#### Exercise materials
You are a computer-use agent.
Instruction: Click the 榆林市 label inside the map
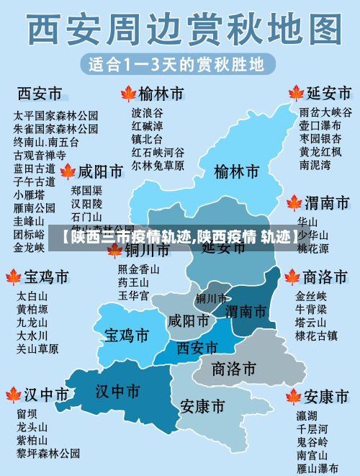pos(236,172)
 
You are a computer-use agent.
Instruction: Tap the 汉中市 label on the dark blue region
pos(118,391)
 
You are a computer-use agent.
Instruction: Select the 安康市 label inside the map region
pos(202,407)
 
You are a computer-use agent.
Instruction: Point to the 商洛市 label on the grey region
pos(234,369)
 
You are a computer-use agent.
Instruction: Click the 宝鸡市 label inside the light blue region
pos(127,336)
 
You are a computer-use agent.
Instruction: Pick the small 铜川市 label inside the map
pos(211,298)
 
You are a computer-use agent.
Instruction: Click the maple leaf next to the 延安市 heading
pos(294,94)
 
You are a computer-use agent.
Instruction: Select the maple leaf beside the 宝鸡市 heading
pos(13,277)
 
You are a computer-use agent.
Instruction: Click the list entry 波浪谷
pos(147,113)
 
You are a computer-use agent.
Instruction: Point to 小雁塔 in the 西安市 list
pos(29,194)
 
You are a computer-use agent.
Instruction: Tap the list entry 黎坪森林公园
pos(48,453)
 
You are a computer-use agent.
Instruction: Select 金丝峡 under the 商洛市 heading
pos(311,296)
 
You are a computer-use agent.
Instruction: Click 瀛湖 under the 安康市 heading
pos(307,416)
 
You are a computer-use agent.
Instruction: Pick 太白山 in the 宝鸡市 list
pos(32,296)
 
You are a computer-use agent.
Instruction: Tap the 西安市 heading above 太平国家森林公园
pos(40,94)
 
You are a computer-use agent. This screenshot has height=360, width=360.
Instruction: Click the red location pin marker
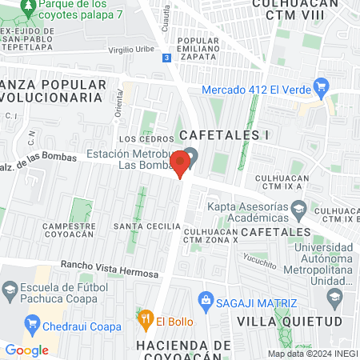(181, 162)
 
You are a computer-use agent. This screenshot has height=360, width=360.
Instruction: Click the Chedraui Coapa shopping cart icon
(33, 325)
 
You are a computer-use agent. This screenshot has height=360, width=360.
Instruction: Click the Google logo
(27, 350)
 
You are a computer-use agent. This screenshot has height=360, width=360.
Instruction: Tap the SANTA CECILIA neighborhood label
(146, 226)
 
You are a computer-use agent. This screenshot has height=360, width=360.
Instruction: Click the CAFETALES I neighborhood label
(222, 134)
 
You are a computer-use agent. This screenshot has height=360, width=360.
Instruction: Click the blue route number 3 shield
(165, 58)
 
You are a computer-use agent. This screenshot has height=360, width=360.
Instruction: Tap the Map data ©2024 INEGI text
(313, 353)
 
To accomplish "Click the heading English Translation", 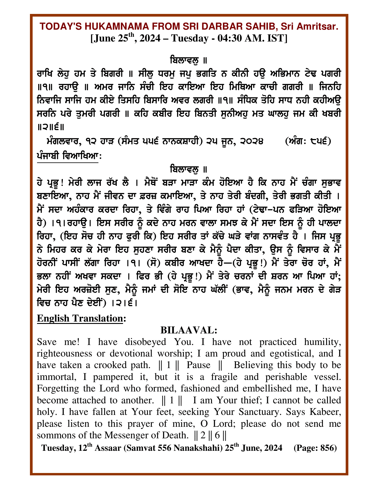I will point(79,318).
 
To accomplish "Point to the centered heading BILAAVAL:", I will point(189,330).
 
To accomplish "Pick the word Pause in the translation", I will point(198,365).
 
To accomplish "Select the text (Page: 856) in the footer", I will point(315,448).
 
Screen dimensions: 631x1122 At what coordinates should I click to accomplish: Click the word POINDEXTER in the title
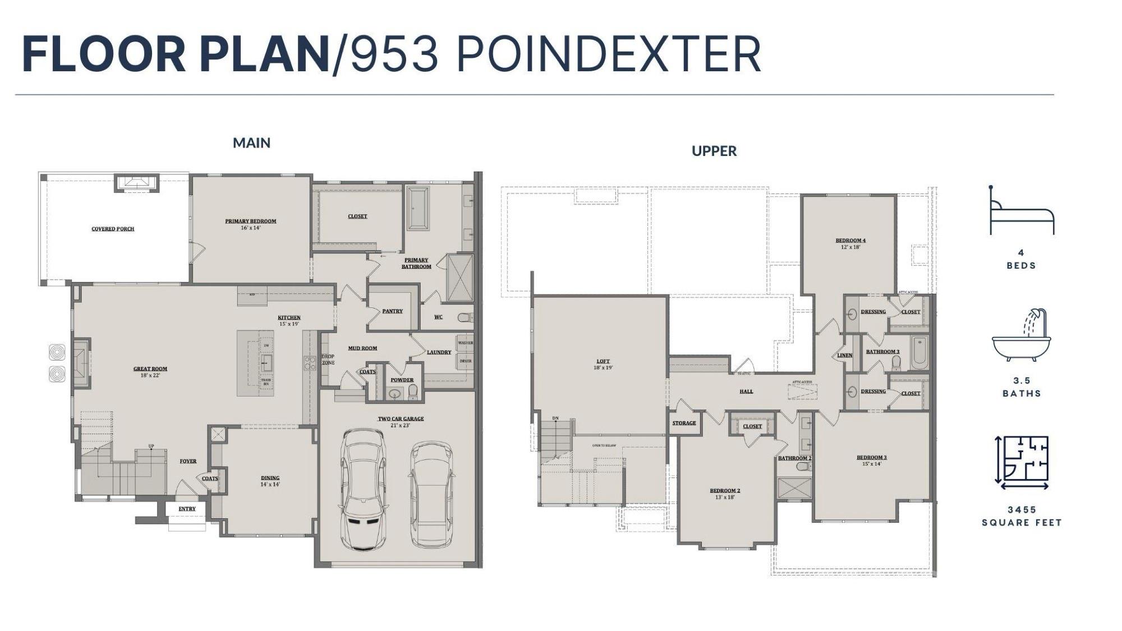[x=609, y=55]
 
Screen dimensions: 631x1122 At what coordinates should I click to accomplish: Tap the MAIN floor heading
[x=251, y=143]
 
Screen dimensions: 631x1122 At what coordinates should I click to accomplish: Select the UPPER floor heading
[x=714, y=151]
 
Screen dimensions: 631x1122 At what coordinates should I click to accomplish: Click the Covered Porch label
[x=113, y=229]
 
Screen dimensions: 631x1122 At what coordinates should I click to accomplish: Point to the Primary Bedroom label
[x=251, y=222]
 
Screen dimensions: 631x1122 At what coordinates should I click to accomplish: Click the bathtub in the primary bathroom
[x=417, y=208]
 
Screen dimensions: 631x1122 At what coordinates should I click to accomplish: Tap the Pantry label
[x=392, y=311]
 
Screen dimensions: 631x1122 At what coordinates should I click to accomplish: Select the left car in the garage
[x=364, y=490]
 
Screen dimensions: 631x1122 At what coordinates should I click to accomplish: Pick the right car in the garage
[x=431, y=494]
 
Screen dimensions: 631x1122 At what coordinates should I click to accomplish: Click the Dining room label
[x=270, y=478]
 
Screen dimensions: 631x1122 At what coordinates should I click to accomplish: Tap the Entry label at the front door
[x=187, y=509]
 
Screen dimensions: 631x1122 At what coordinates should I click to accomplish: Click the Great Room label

#### Aim
Reproduce the items above from the first line through the line containing "pos(211,298)", leaving out the pictures.

#### Solution to the exercise
You are a computer-use agent.
Instruction: Click the 榆林市 label inside the map
pos(236,172)
 
You are a computer-use agent.
Instruction: Tap the 汉中市 label on the dark blue region
pos(118,391)
 
You are a computer-use agent.
Instruction: Select the 安康市 label inside the map region
pos(202,407)
 
You are a computer-use agent.
Instruction: Point to the 商洛市 label on the grey region
pos(234,369)
 
You are a computer-use agent.
Instruction: Click the 宝鸡市 label inside the light blue region
pos(127,336)
 
You are a computer-use agent.
Instruction: Pick the small 铜川市 label inside the map
pos(211,298)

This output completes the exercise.